To the best of our knowledge, this is the first interventional study to compare the effects of PP-WBV in relation to CP-WBV, offering valuable insights for clinical practice in the treatment of CLBP. Moreover, this study introduces a progressive protocol specifically designed for core strengthening, diverging from previous progressive protocols that predominantly focused on balance and proprioception. Unlike prior research, where EMG activation was measured at a single point, our study provides insights into EMG activity following an 8-week training regimen. Lastly, the adherence to standardized protocols within this study was meticulous, ensuring methodological consistency and reliability throughout the research process. While our study provides valuable insights, it also has some limitations. First, we did not evaluate the follow-up effects of both WBV protocols on CLBP. The absence of a passive control group prevented us from comparing the individual effects of each protocol against a no-intervention scenario, limiting our ability to distinctly attribute observed improvements solely to the WBV protocols.

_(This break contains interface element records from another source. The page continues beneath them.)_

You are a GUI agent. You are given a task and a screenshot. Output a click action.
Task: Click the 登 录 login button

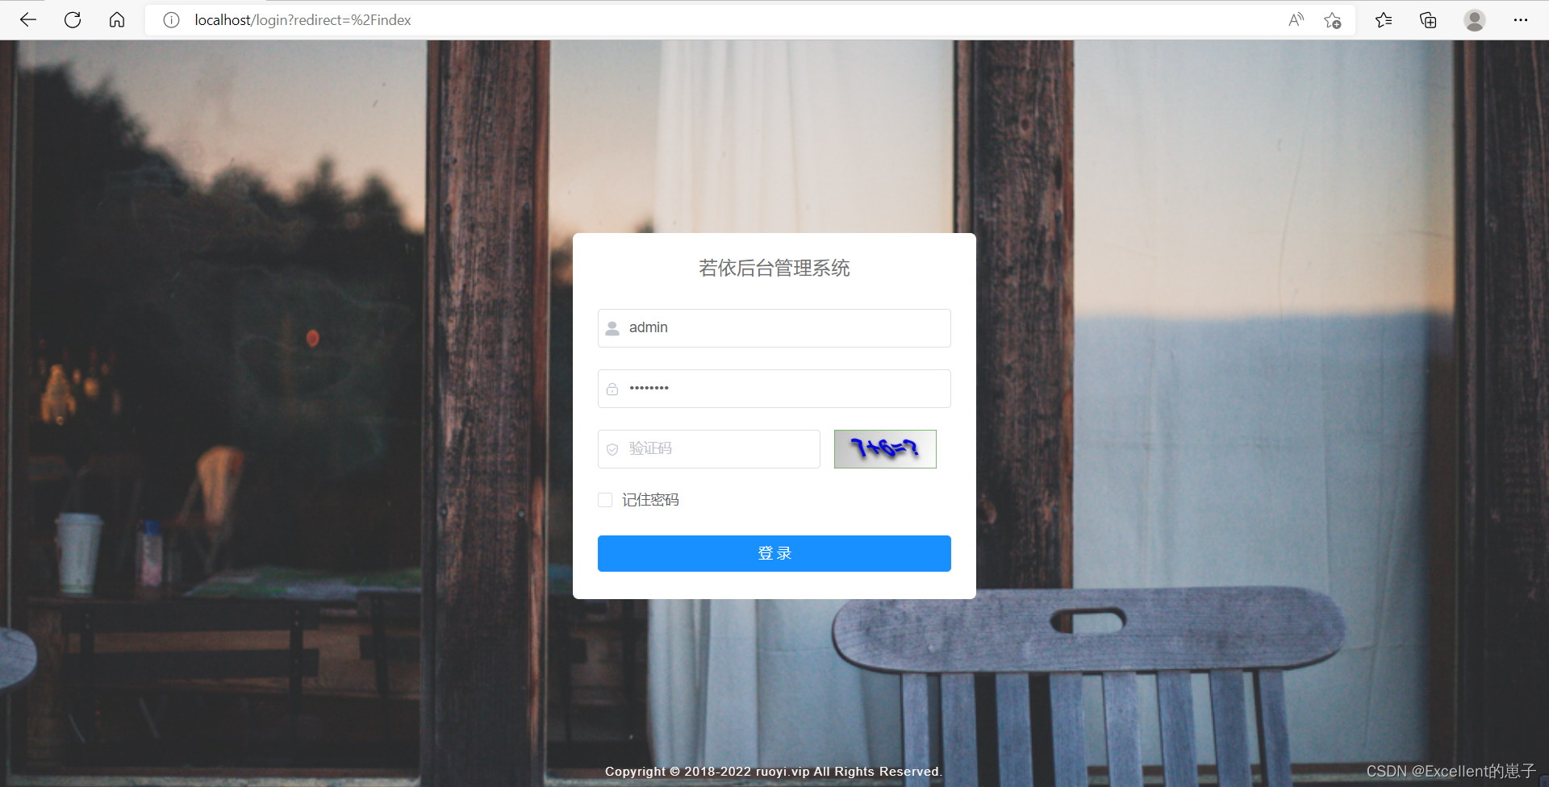(774, 553)
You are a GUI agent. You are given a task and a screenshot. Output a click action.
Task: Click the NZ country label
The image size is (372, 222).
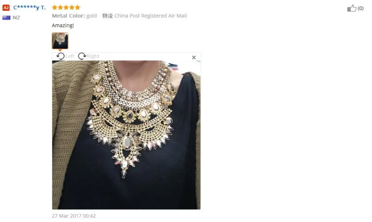(x=16, y=18)
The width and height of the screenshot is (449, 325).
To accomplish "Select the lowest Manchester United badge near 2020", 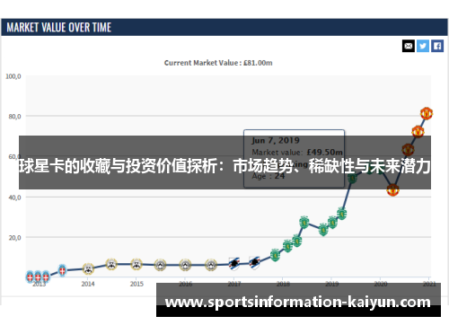I will [392, 190].
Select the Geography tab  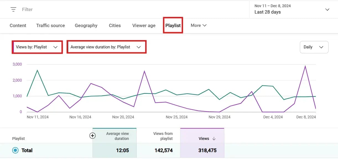(86, 25)
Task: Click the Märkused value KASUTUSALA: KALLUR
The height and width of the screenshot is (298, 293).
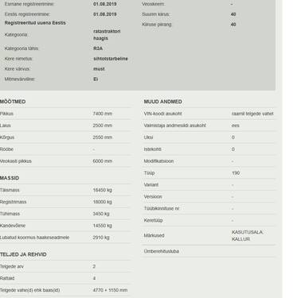Action: pos(247,235)
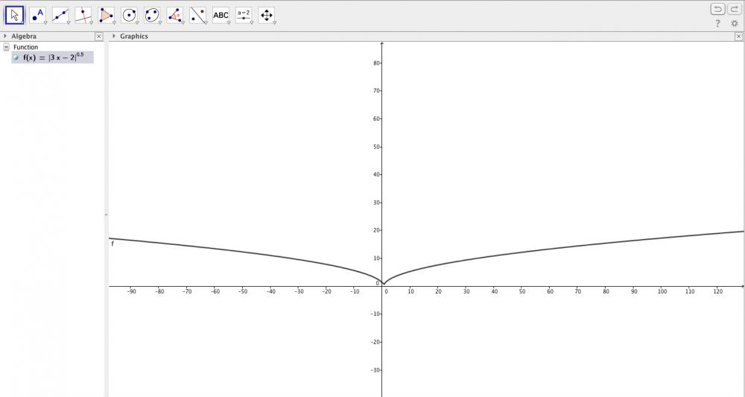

Muscle activity was measured using surface electrodes, which could introduce variability due to factors such as electrode placement and skin impedance, potentially affecting the accuracy of the readings.

Future prospective

Advancing CLBP research will benefit from follow up studies and larger sample size with passive control group, focusing on outcomes like strength, gait, sleep quality, and work productivity to improve treatment strategies and patient well-being. This protocol can be tested on different pattern of WBV like horizontal or triaxial WBV to see whether they produce equivalent results.